California Developers Rethinking Projects Amid Tariff Uncertainty
As global trade faces increasing pressure from tariff uncertainty, the Summer 2025 Allen Matkins/UCLA Anderson Forecast California Commercial Real Estate Survey reveals significant impacts across the state’s real estate sector. According to the survey, 36% of developers have either delayed or canceled commercial real estate (CRE) projects due to rising construction costs and ongoing global trade tensions.
The effects of tariffs and disrupted supply chains have led to heightened caution among industry professionals. A striking 85% of respondents expressed a more conservative outlook on initiating new developments in California. Additionally, 44% of developers predict that distress levels in CRE capital markets will continue to grow over the next year.

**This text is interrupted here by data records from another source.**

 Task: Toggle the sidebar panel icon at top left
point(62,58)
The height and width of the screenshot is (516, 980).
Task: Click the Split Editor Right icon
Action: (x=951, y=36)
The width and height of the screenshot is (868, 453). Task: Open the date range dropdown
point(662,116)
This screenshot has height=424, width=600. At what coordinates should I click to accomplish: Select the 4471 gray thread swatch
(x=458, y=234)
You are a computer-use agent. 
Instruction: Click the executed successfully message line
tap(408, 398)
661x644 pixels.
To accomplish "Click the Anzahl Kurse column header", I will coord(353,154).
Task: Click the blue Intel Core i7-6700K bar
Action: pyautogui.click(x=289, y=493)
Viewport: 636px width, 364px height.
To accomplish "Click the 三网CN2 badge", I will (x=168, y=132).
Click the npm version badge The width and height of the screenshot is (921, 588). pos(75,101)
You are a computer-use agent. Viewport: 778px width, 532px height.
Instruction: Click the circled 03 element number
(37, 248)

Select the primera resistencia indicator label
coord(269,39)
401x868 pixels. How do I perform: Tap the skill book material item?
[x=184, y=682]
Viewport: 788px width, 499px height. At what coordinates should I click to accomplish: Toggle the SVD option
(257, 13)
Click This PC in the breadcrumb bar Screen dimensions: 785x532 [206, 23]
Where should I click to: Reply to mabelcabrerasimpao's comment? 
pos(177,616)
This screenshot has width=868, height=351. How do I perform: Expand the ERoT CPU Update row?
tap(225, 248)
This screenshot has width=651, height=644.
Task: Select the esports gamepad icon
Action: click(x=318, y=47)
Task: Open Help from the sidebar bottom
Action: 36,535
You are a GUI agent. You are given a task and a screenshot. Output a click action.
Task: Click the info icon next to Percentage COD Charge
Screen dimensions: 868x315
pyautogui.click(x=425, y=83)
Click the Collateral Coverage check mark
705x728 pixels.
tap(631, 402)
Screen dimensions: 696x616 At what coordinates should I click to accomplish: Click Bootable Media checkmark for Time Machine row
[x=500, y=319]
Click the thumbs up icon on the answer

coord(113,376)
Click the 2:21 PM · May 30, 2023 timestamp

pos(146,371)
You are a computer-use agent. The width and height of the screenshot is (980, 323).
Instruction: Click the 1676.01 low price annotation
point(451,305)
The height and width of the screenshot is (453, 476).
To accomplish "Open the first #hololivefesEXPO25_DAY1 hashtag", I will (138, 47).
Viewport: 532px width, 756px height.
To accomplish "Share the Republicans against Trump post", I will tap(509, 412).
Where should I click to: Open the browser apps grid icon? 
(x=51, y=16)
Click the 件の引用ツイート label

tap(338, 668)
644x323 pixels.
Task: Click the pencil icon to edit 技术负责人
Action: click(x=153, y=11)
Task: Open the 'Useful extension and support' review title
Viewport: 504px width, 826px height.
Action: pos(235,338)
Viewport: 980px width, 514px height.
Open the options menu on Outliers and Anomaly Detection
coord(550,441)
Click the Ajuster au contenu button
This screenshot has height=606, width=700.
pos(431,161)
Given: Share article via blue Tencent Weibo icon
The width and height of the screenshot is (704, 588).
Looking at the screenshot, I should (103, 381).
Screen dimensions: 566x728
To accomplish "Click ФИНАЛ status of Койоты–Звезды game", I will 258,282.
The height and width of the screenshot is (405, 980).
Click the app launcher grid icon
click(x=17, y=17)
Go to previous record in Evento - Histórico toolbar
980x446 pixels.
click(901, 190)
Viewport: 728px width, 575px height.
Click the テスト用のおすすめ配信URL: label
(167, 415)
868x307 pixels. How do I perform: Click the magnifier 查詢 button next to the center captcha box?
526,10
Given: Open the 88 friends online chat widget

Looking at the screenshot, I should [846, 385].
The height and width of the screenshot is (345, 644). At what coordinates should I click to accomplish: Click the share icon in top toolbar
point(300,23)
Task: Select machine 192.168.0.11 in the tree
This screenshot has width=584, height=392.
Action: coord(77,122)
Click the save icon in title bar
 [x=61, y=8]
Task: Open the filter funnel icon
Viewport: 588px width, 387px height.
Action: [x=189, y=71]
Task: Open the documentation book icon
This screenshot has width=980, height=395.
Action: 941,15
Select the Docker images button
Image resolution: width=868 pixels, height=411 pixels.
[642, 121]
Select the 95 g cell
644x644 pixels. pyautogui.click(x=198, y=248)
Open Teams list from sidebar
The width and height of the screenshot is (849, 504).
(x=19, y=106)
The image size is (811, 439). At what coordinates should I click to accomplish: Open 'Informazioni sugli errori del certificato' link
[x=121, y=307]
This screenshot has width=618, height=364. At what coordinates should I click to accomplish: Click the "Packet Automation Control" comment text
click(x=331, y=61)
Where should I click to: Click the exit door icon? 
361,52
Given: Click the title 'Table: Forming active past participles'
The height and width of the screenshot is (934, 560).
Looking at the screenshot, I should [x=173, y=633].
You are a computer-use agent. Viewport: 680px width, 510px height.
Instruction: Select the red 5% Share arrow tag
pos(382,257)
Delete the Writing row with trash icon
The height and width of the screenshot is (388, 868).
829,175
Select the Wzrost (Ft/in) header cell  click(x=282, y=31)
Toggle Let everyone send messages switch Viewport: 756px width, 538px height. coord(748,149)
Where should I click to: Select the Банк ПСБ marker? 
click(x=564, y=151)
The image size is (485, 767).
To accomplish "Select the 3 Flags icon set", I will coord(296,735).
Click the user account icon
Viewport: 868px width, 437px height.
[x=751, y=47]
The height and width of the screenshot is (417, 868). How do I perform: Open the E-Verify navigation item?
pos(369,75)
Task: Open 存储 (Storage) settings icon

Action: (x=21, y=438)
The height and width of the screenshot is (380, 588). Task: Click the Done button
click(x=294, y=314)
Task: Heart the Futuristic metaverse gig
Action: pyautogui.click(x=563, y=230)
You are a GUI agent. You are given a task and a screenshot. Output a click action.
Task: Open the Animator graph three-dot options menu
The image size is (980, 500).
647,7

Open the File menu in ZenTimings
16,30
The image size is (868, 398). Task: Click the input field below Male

“Tariffs and lack of clarity on trade policies are certainly top of mind for real estate investors and developers as we head into the second half of the year,” said Spencer B. Kallick, partner at Allen Matkins. “This uncertainty is leading real estate developers and investors to think long-term about their development plans and shift their focus to opportunities and sectors that show resilience, particularly those aligned with e-commerce, logistics, and residential.”
These findings highlight a critical pivot in California’s commercial development landscape as industry professionals re-evaluate projects in light of ongoing economic uncertainty.